鋼板を板金加工プレス加工などで規定の形に仕上げ、溶接して製品形状に成形します。プレスなどの加工ではなく型から鋳造する場合もあります。

2. 前処理工程

ここでは鋼板に付着した油などの汚れを除去します。また、ニッケル溶液に鋼板をつけて、鋼板表面を釉薬 (二酸化ケイ素) が付きやすい状態に変化させます。ニッケル溶液につける前に硫酸に鋼板を付けることで、鋼板の表面を粗くして、より釉薬が付きやすい状態に鋼板を加工することもあります。

3. 施釉

前処理を行った鋼板に釉薬を吹き付けて塗布します。釉薬はガラスの粉末に珪石、長石、金属酸化物、ホウ砂、ソーダ灰等を混ぜたもので、製品の色や特性により多くの種類が用意されます。

4. 焼成工程

釉薬を塗布後に十分乾燥させ、焼成を行います。焼成は800~850度で5~10分程度行い、完成となります。製品によっては、施釉、焼成工程を複数回繰り返すこともあります。

ホーロー浴槽のその他情報

1. ホーロー浴槽の寿命

ホーロー浴槽の寿命はおよそ20~30年です。この頃になると劣化が目立ってきますが、ホーロー浴槽にお湯を張っている時間が長い場合は浴槽表面の釉薬が剥離しやすく、早ければ15年ほどで劣化してしまいます。

2. ホーロー浴槽の補修

ホーロー浴槽のよくある劣化の症状は、浴槽表面のガラス質のクラック (ひび割れ) や剥離です。穴が空いたり浴槽内部の金属部がむき出しになるケースがあります。内部に染み込んだ水が原因で金属部が錆びてしまうこともあります。
ガラス質の劣化は研磨のみではホーロー本来の光沢や質感が損なわれてしまうため修復が不可能となり、塗装をし直して補修します。補修のための塗装には、7~20万円ほどの費用がかかります。

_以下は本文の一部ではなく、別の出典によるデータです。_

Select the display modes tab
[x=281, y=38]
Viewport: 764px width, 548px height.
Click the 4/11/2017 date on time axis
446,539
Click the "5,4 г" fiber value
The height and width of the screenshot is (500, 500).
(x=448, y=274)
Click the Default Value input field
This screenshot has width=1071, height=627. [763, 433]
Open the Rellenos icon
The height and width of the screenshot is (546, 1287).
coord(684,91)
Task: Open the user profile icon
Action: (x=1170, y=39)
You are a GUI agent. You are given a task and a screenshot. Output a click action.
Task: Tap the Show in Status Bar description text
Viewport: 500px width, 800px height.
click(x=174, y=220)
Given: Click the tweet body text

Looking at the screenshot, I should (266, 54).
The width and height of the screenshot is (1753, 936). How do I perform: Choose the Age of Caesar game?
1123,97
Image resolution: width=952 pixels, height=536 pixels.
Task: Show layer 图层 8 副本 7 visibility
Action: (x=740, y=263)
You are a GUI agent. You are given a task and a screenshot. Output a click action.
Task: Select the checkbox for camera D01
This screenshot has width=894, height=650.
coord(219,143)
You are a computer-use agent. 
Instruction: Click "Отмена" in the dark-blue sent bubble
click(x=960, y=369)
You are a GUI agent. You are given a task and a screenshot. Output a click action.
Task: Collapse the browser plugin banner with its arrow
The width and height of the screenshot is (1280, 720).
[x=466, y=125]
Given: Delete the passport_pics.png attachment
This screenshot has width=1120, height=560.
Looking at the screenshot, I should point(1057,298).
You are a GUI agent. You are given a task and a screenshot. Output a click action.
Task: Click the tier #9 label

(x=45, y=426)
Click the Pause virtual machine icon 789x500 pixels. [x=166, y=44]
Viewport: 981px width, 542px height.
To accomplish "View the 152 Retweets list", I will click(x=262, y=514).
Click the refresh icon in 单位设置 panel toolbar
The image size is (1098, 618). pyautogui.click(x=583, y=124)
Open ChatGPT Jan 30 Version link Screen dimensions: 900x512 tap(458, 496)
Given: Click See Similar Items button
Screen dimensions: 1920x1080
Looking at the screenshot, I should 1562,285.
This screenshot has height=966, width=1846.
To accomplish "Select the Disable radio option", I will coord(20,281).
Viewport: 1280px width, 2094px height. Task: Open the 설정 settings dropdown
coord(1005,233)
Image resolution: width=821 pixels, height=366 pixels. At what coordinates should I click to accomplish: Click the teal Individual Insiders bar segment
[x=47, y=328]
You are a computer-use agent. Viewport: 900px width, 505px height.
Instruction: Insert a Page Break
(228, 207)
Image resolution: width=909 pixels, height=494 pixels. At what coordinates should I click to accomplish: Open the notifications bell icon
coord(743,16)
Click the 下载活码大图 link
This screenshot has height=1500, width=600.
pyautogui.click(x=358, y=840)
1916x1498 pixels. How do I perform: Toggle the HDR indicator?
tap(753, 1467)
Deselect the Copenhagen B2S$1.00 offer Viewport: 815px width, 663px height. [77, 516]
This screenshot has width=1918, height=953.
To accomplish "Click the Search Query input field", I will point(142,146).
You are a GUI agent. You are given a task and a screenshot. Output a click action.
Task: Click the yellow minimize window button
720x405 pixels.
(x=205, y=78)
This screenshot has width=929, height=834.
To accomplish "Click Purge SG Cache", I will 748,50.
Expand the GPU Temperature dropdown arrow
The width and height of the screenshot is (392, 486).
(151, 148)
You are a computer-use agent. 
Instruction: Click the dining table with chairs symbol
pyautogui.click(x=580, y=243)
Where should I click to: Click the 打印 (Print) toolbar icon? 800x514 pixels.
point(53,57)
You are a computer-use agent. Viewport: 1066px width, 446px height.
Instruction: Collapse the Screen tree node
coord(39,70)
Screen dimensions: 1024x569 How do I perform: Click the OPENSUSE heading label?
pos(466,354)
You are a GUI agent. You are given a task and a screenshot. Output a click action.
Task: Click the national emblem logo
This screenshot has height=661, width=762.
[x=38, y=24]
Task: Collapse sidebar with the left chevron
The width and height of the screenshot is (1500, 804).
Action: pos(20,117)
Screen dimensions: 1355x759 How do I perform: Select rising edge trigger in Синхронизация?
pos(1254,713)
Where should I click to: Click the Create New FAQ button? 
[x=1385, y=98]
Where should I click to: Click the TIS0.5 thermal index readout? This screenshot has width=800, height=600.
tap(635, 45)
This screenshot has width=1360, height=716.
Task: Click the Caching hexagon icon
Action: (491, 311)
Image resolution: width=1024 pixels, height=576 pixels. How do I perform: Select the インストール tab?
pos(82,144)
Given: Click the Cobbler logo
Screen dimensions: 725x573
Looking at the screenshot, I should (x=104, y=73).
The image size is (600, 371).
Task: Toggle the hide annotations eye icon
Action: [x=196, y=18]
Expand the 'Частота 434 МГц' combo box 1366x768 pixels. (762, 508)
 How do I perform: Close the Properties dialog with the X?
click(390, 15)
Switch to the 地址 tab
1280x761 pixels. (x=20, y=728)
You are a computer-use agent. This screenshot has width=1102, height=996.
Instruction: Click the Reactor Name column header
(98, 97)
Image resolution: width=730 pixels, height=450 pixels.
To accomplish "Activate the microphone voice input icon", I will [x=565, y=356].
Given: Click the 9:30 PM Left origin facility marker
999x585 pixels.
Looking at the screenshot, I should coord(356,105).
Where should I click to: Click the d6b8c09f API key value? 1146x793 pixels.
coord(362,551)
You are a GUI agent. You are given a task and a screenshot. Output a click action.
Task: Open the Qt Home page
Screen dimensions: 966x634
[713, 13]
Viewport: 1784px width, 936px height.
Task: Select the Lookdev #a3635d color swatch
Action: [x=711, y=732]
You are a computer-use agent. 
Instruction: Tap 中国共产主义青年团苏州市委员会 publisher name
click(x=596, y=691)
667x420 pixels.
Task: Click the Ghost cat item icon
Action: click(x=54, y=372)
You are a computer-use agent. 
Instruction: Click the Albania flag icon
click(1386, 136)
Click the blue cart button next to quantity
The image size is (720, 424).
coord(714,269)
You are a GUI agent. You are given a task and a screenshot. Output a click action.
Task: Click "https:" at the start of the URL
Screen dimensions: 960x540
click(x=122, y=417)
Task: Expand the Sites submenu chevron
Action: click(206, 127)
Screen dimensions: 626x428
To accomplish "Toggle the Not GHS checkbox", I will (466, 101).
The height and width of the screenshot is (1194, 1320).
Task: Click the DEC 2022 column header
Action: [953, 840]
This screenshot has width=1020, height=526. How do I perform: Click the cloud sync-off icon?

ホーローに穴が空いてしまっている場合は内部の金属が錆びていることが多く、その場合は浴槽自体の交換が推奨されます。浴槽に石鹸かすなどの汚れが付着するのを防ぐために、劣化の症状があまりひどくないケースに限ってクリアコーティング処理を施す方法もあります。費用は2~3.5万円ほどです。

補修の費用を抑えるためにDIYを検討する場合は、作業の難易度が高いため慎重に判断する必要があります。浴槽内部の金属が錆びてしまった場合は完全に除去しなければ再発してしまうだけでなく、ホーローの塗装に適した塗料は特殊であるため補修部分に密着させるのが難しく、剥離しやすいです。ホーローの塗装はプロの業者でも施工不良を起こしやすいと言われているため、初めから塗装が得意なプロに依頼する方が得策と言えるでしょう。